The Court of Appeals, Maryland’s highest court, upheld lower court rulings on Friday that allow state election officials to begin counting mail-in ballots ahead of the November elections. The decision came just hours after lawyers for Del. Dan Cox, the Republican nominee for governor, and the state Board of Elections argued their cases. In its order, the court affirmed the decisions of Montgomery County Circuit Judge James Bonifant and the Court of Special Appeals that had rejected Cox’s claims that early ballot counting was unconstitutional.
It said it would give its reasons in an opinion to be published later.
Those decisions allowed local elections officials to begin counting mail-in ballots as early as Oct. 1, though none have done so yet.
The arguments before the court Friday centered around the definition of an emergency. Under state law, elections workers cannot start counting mail in ballots until after election day unless there is an emergency. Maryland was under a state of emergency declared by Gov. Larry Hogan in 2020 and the count could begin early. But that state of emergency has expired.

══════════

◆ **Work task 1**
In the mail-in ballot article, how early could local elections officials begin counting mail-in ballots?
◆ **Work task 2**
Carry the mail-in ballot article forward from its final sentence.
The material that comes next is separate from the mail-in ballot article.

◆ **Dataset records**
══════════

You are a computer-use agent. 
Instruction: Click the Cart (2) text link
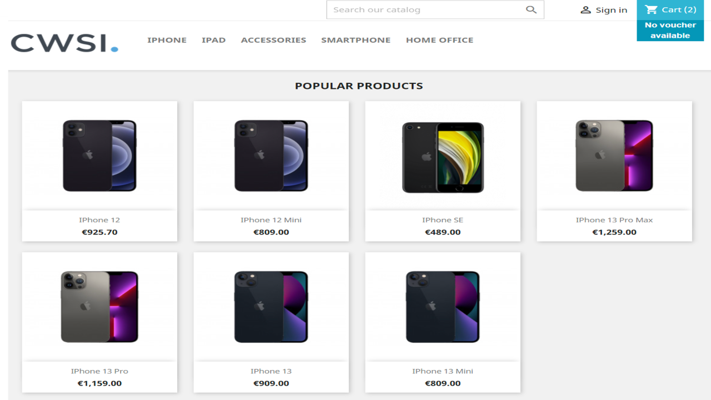[679, 9]
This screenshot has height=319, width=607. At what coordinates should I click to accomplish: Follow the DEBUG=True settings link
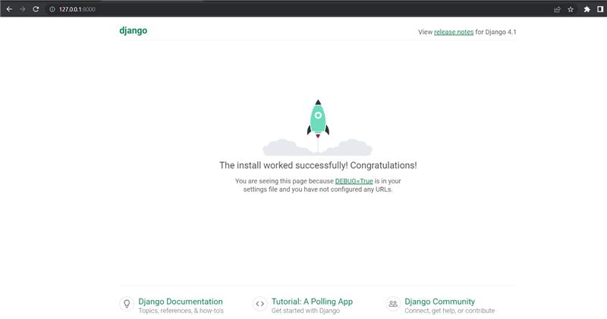click(354, 181)
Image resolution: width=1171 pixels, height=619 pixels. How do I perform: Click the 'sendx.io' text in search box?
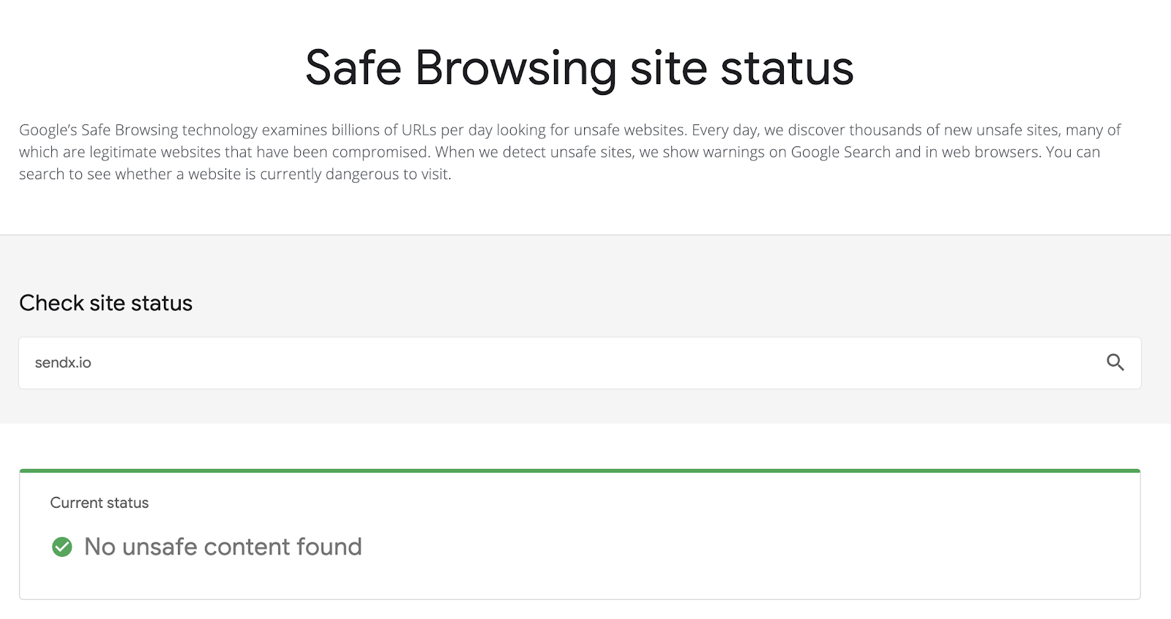[x=63, y=363]
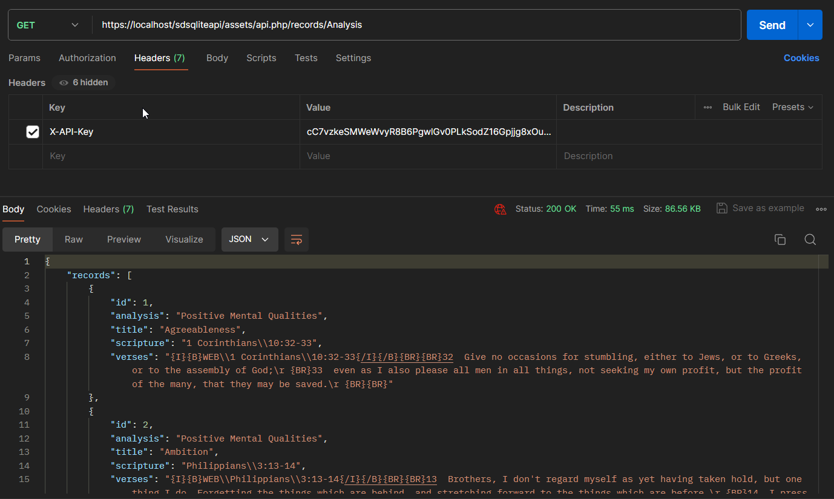Viewport: 834px width, 499px height.
Task: Toggle the word wrap icon
Action: (297, 240)
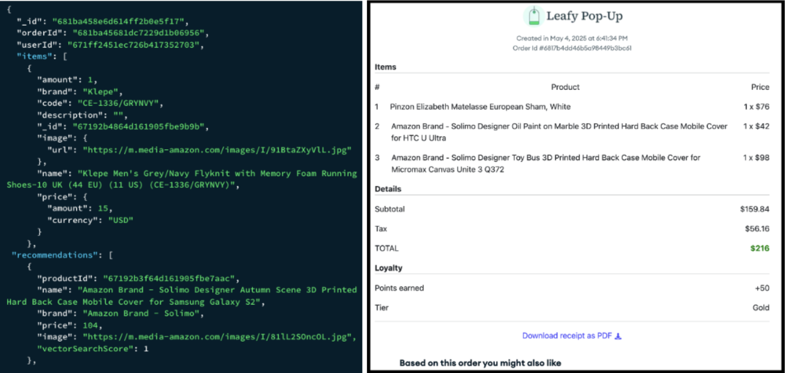Click the Gold tier value
This screenshot has width=785, height=373.
[x=761, y=308]
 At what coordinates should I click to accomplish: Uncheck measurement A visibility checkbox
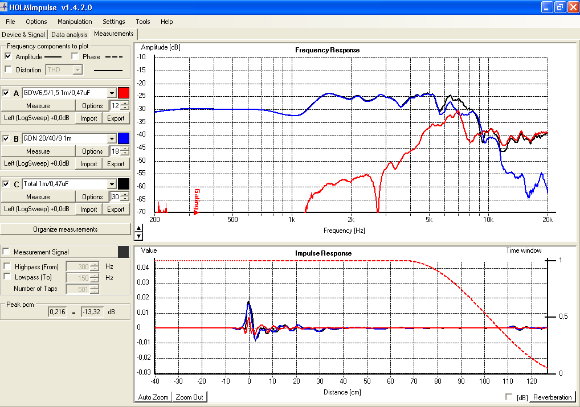(6, 93)
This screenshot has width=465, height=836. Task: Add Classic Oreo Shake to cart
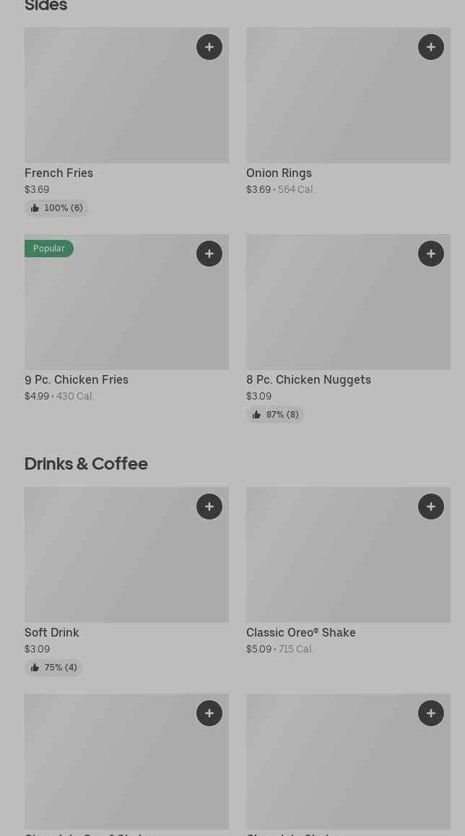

══════════

◆ **Written answer 1**
As early as Oct. 1.

◆ **Written answer 2**
Elections officials have said they still are faced with an emergency as they have been deluged with requests for nearly 550,000 mail-in ballots with five weeks to go before the election. They predicted final results could be delayed by more than a month, missing December deadlines for local officials to be sworn in to office. In Montgomery County, it took 36 days after the primary to finish counting and certifying results.
But Ed Hartman, Cox’s lawyer, told the court the law defines an emergency as something “sudden, unanticipated, unforeseeable, unexpected.” This was none of that, he argued. It is merely a “difficult situation” that had been contemplated earlier this year when the General Assembly passed – but Gov. Larry Hogan vetoed – a law that would have allowed for early counting.
Daniel Kobrin, the assistant attorney general representing the state board of elections, countered that there was no way the board could have foreseen that a “once in almost a lifetime event” like the pandemic in 2020 could “so fundamentally change the voting patterns in Maryland, and that the current statutory change framework for canvass and certifying results would not be fit would be so ill suited for that change in Maryland's voting patterns.”
Earlier in the day Cox said he was “very confident that the court is going to…uphold the constitutional process in Maryland so that regardless of the issue in the future, we don't have this continuing presidential concern.”
Cox hinted he might try an appeal to the U.S. Supreme Court if he lost, but said it was “not something that’s even considered at this point.” It isn’t clear what grounds there would be to get into the federal system.